The difference in the multifamily market at mid-year 2012 and one year ago shows the revival of residential construction as developers have cranked up production of all types of housing. Multifamily starts have jumped and represent more than 40 percent of all residential groundbreakings over the past year, approximately two times the typical proportion. All sections of the market will receive new multifamily stock this year, with only modest growth expected in Maryland offset by significant completions in Virginia. Meanwhile, most of this year’s production in the district will come online in the second half of 2012, limiting the extent of vacancy declines in the third and fourth quarters.
Positive job growth supported growth in D.C.’s multifamily sector. Employers added 25,200 workers in the first six months of the year, expanding total employment in the metro 0.8 percent. Job creation slowed in the second quarter, when 9,100 positions were added. Eight of 10 private-employment sectors expanded payrolls during the first six months of 2012.
Nearly 1,100 market-rate rentals came online in the second quarter, the largest three-month output in a year. However, 2,130 rentals were delivered over the past 12 months, marking a decline from more than 3,500 apartments in the preceding one-year span. Projects containing 802 rentals were delivered in Virginia from April to June. The largest of the completed projects is the 281-unit Broadstone at Laurel Highlands in Western Fairfax County. The district and Maryland each counted one new property during the quarter. The pipeline of planned projects continues to grow. Nearly 58,000 market-rate rentals are planned in the metro, an increase from approximately 53,000 rentals in the first quarter. Additional projects are planned in each section of the metro, led by a gain of 4,200 units in Maryland.
Completions increased, but vacancy in the metro held steady in the second quarter at 4 percent. The vacancy rate has ticked down 20 basis points year to date and 90 basis points from one year ago. Relatively strong demand persisted in Virginia, where the bulk of new rentals were delivered. Vacancy declined 10 basis points in the second quarter to 3.7 percent; the current reading is also 10 basis points less than the level at the end of last year. The vacancy rate in the district slipped 10 basis points from April to June to 4.3 percent and has also declined 40 basis points year to date. In Maryland, the vacancy rate rose 10 basis points to 4.3 percent in the second quarter, but is down 10 basis points over the past two quarters.

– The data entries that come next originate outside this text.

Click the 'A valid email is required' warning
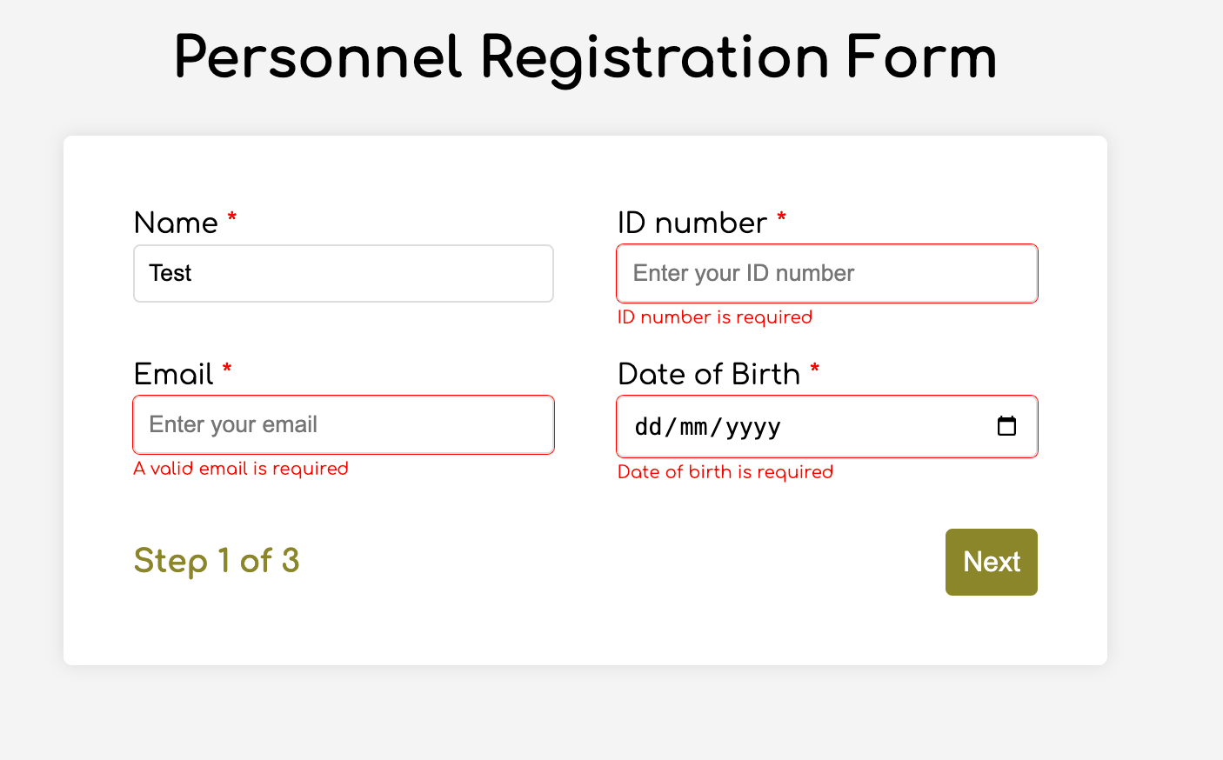The image size is (1223, 760). click(x=241, y=469)
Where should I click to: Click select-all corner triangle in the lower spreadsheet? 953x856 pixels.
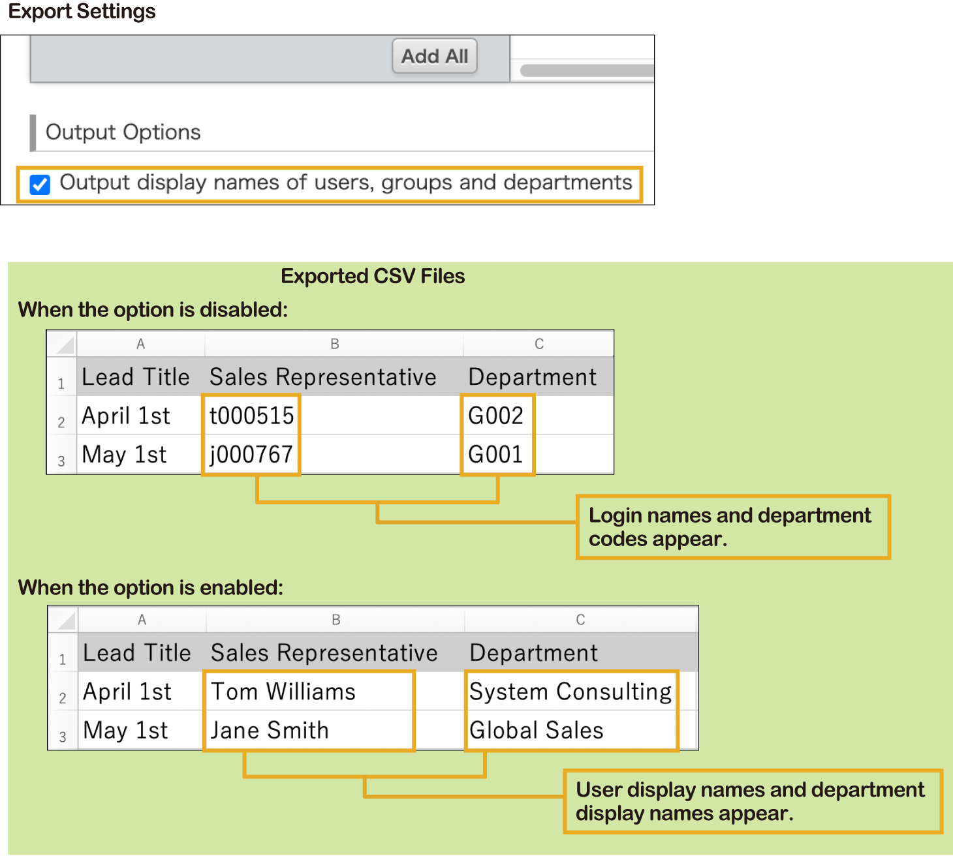pos(64,620)

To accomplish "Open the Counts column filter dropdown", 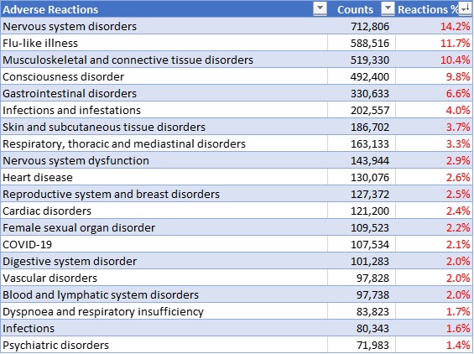I will 388,8.
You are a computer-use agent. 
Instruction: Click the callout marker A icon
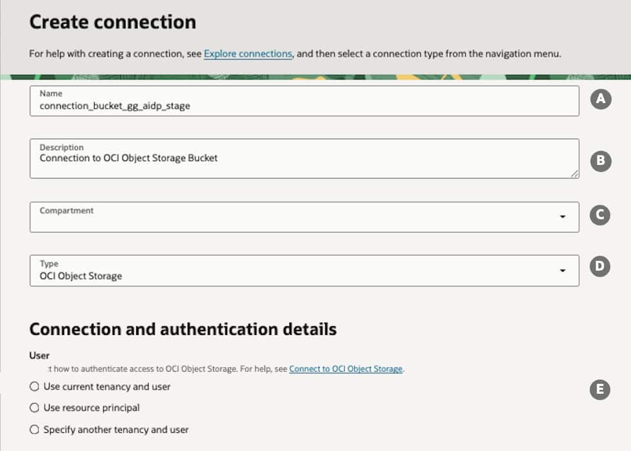(601, 99)
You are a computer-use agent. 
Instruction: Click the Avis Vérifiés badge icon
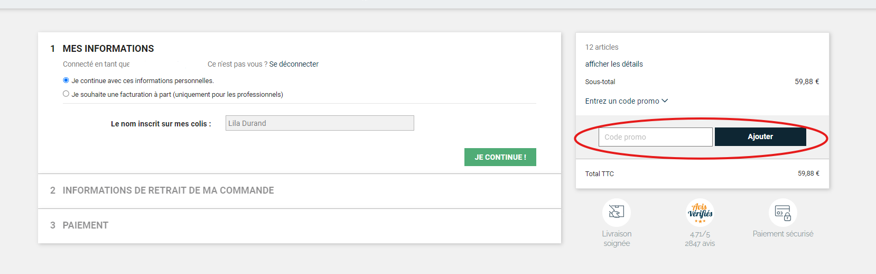[700, 213]
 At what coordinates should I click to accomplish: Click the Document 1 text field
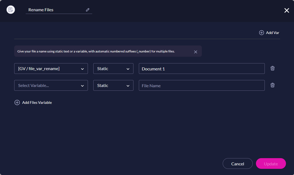point(202,69)
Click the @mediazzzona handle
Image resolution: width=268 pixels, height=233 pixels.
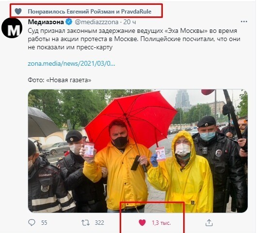pos(96,22)
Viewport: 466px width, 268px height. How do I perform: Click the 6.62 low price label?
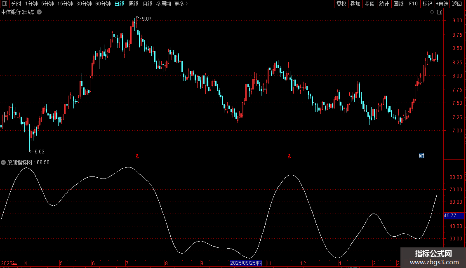point(39,151)
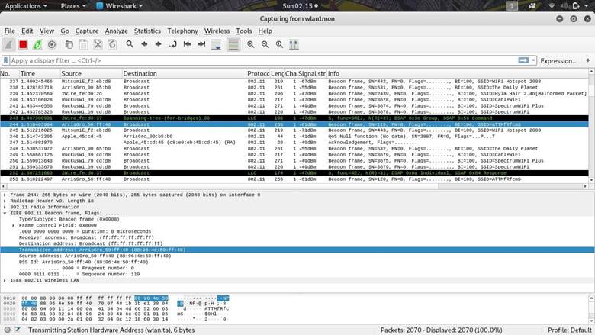Image resolution: width=595 pixels, height=335 pixels.
Task: Collapse the IEEE 802.11 Beacon frame section
Action: (x=5, y=211)
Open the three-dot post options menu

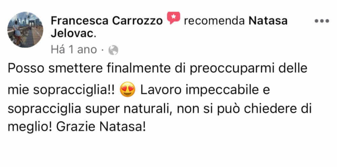tap(322, 21)
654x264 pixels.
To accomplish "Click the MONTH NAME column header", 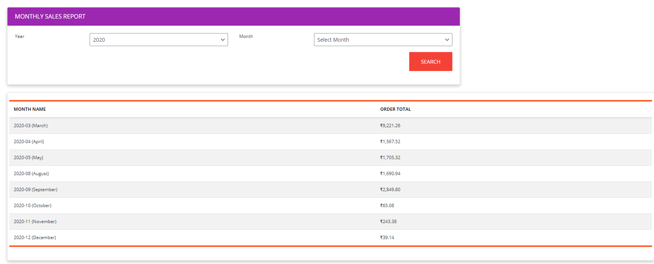I will (x=30, y=109).
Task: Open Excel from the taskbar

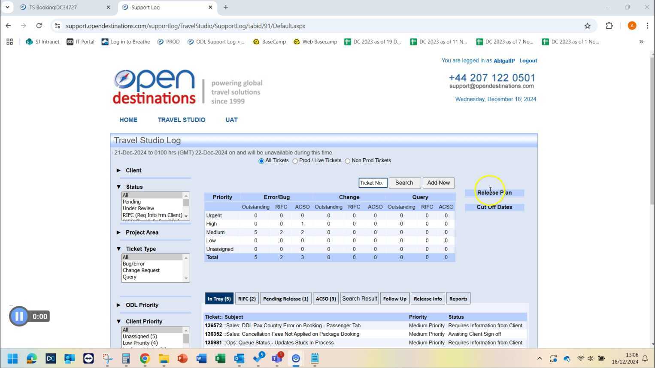Action: click(220, 359)

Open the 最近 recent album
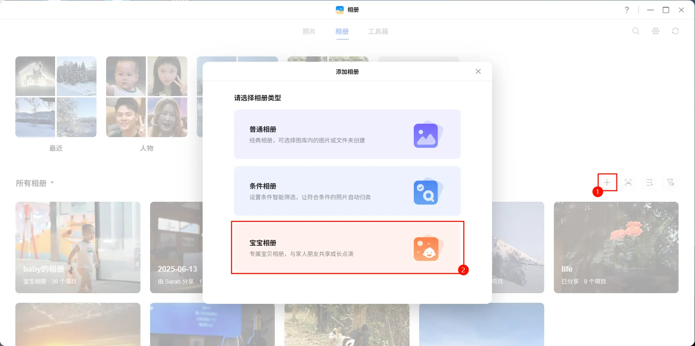[x=56, y=97]
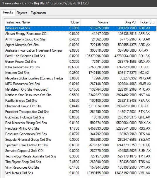The width and height of the screenshot is (157, 178).
Task: Select Iluka Resources Ord Shs row
Action: 81,67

The strong local economy and strengthening operations of most properties continue to elevate investor demand for assets across the metro. Well-located properties with solid recent performance typically elicit multiple offers when listed for sale, and additional owners with sound equity positions will increasingly bring properties to the market in the months ahead. The expected increase in development in the near term could potentially affect the performance of individual properties, but tenant demand and cash flows will likely steadily improve due to the continuing emergence of new rental households. Virginia remains a focal point for institutions due to its large stock of relatively new Class A assets. Apartment sales in this section of the metro have contributed to average metro cap rates of less than 6 percent. Properties in the district near Metro stops and in neighborhoods with good residential services can also trade at less than 6 percent, though assets in secondary locations will require cap rates of around 7 percent to attract bids.
— Bryn Merrey is a vice president of Marcus & Millichap Real Estate Investment Services.